## WHAT TO DO
Starting at the line that contains "Click the hard disk (SCSI) icon", write out every line through the last one in the records below, word for word. Leave out any pictures.

Stored items
---+---
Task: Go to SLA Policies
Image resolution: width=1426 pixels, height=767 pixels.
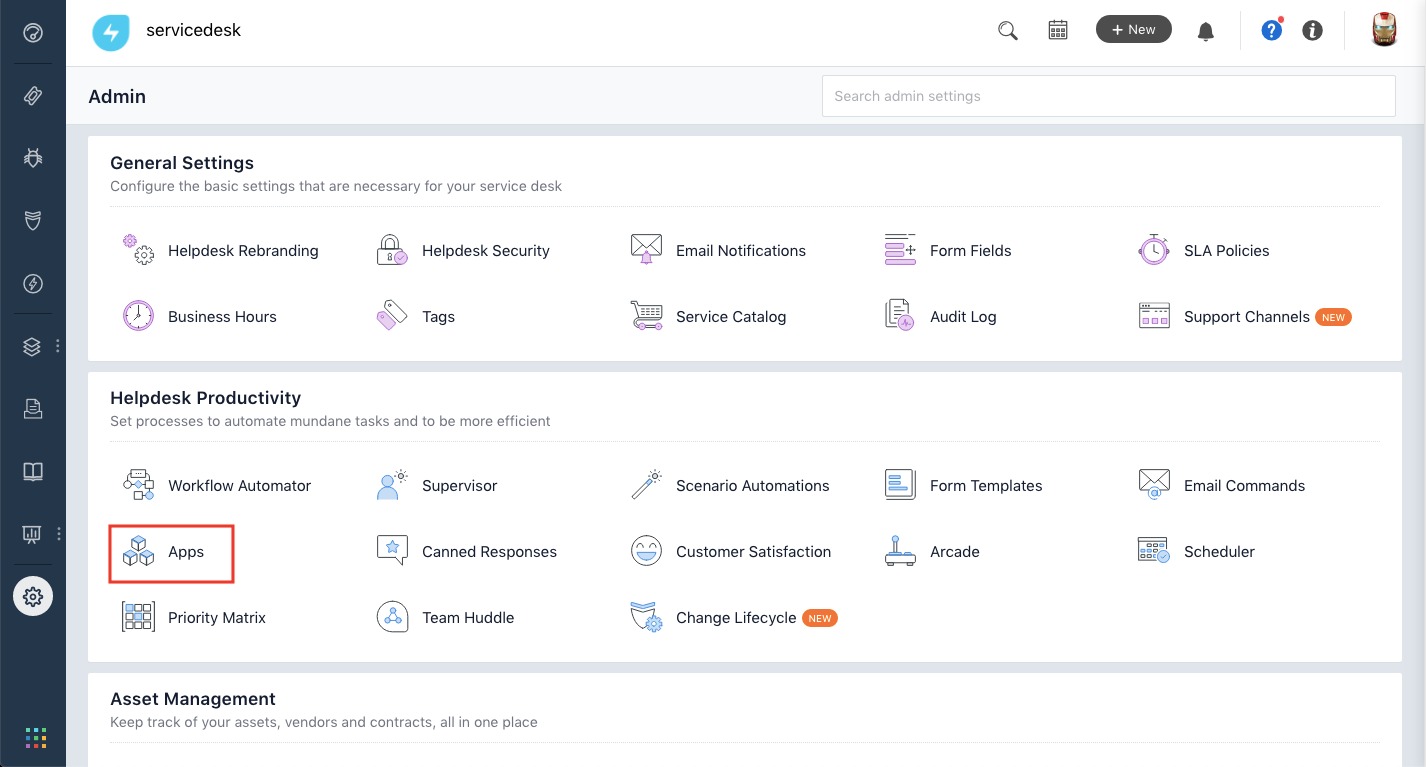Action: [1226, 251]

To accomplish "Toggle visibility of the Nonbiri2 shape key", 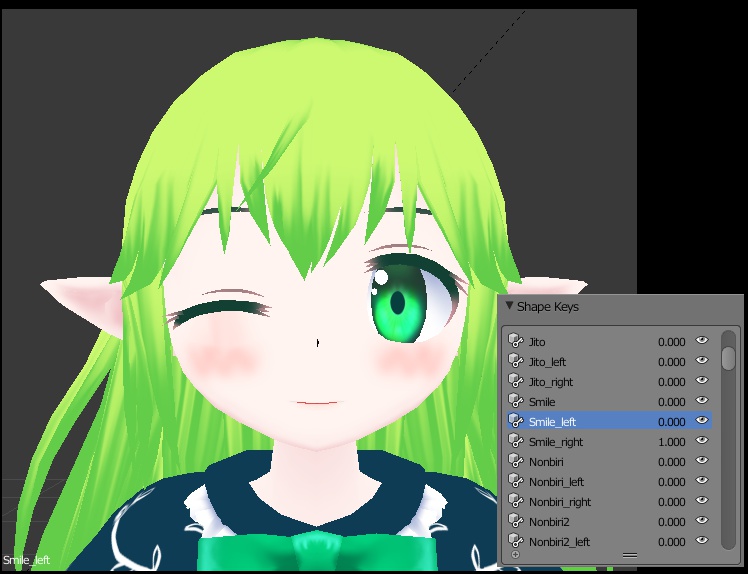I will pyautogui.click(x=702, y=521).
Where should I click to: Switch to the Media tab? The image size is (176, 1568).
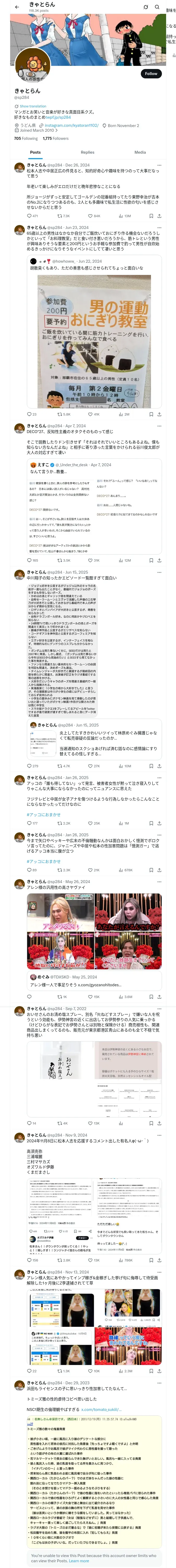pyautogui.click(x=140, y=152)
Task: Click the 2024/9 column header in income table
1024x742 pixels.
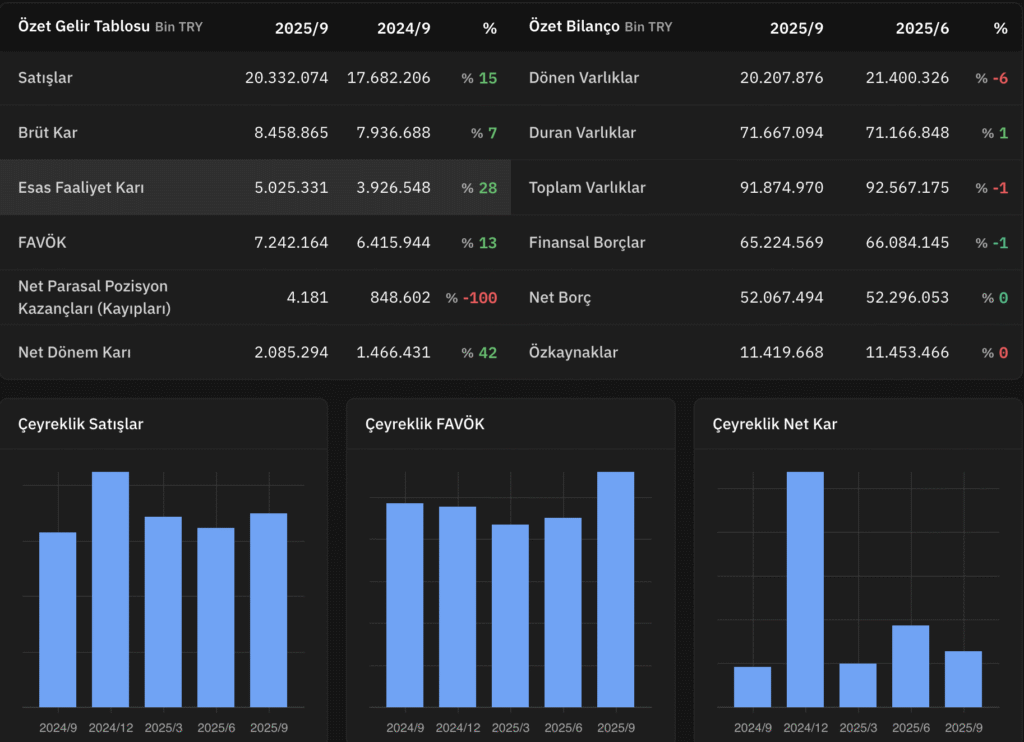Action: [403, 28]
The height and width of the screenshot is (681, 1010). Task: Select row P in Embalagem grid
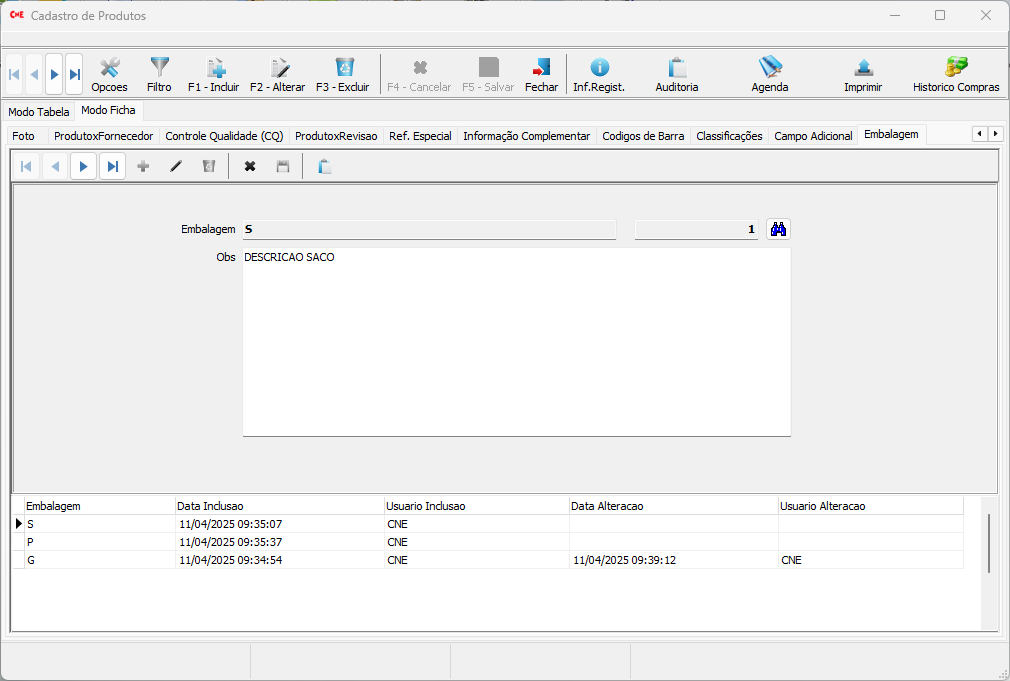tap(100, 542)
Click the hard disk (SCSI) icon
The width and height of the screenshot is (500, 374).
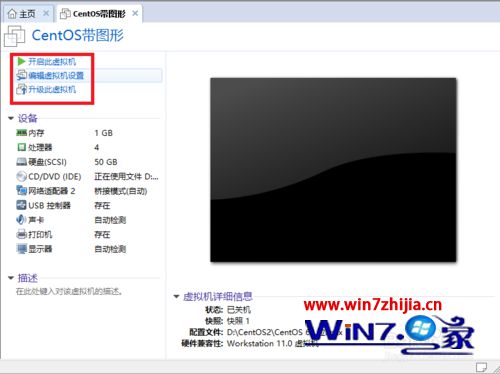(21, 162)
---+---
## OUTPUT
Click the hard disk (SCSI) icon
The width and height of the screenshot is (500, 374).
(21, 162)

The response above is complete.